• _TASK INPUT_:
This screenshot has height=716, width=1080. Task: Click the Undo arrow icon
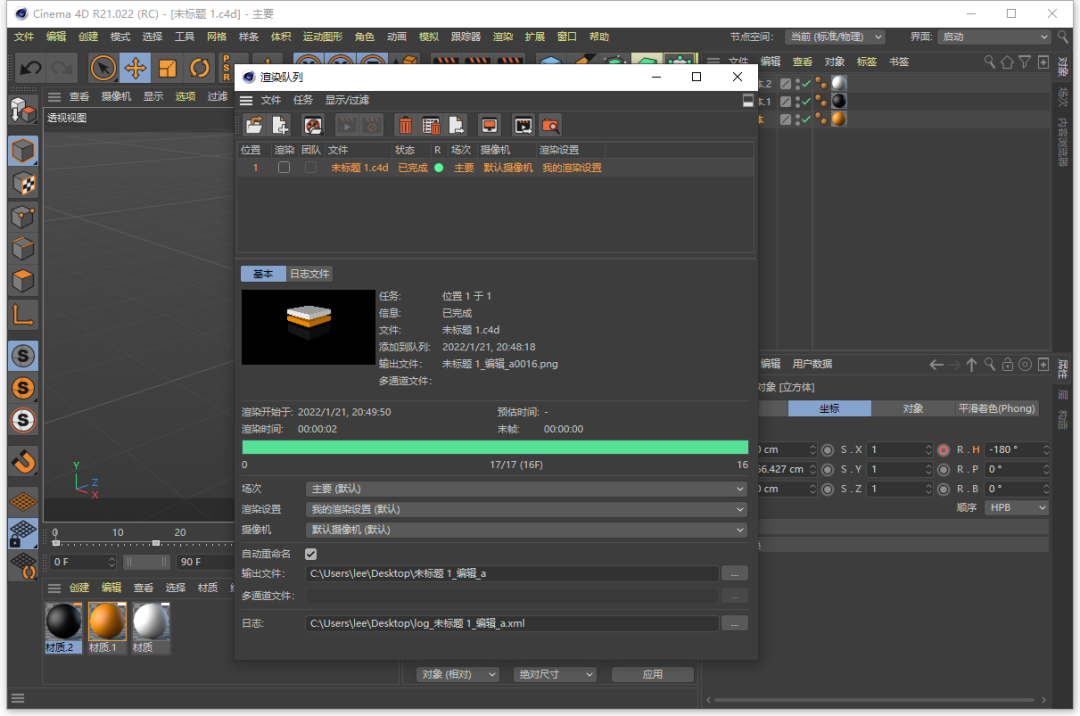point(30,68)
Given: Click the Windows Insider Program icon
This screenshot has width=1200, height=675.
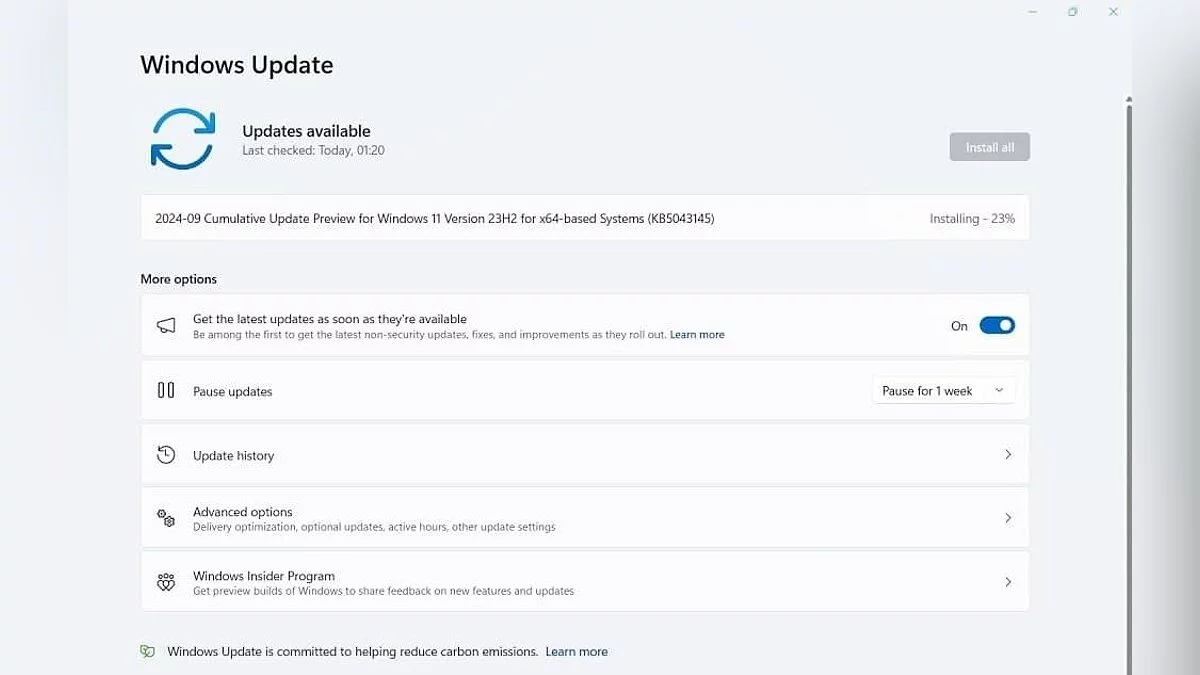Looking at the screenshot, I should (166, 582).
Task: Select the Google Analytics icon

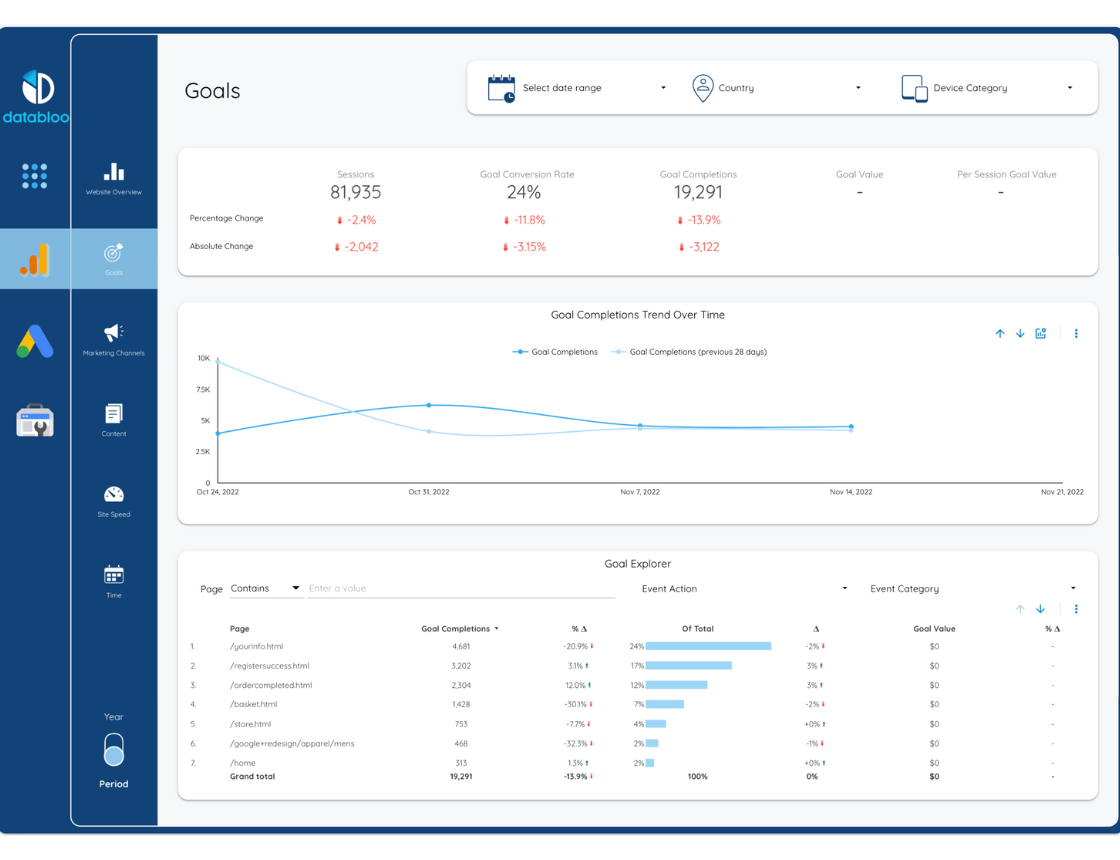Action: point(34,260)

• _PROBLEM DETAILS_: In full and without changes, repeat the listing above, but not its pictures.

• _EXERCISE RESULT_:
This screenshot has height=716, width=1080. Task: Click the Undo arrow icon
point(30,68)
Given: Click the Windows Insider Program icon
This screenshot has width=1200, height=675.
Looking at the screenshot, I should (166, 582).
Task: Select the Google Analytics icon

Action: point(34,260)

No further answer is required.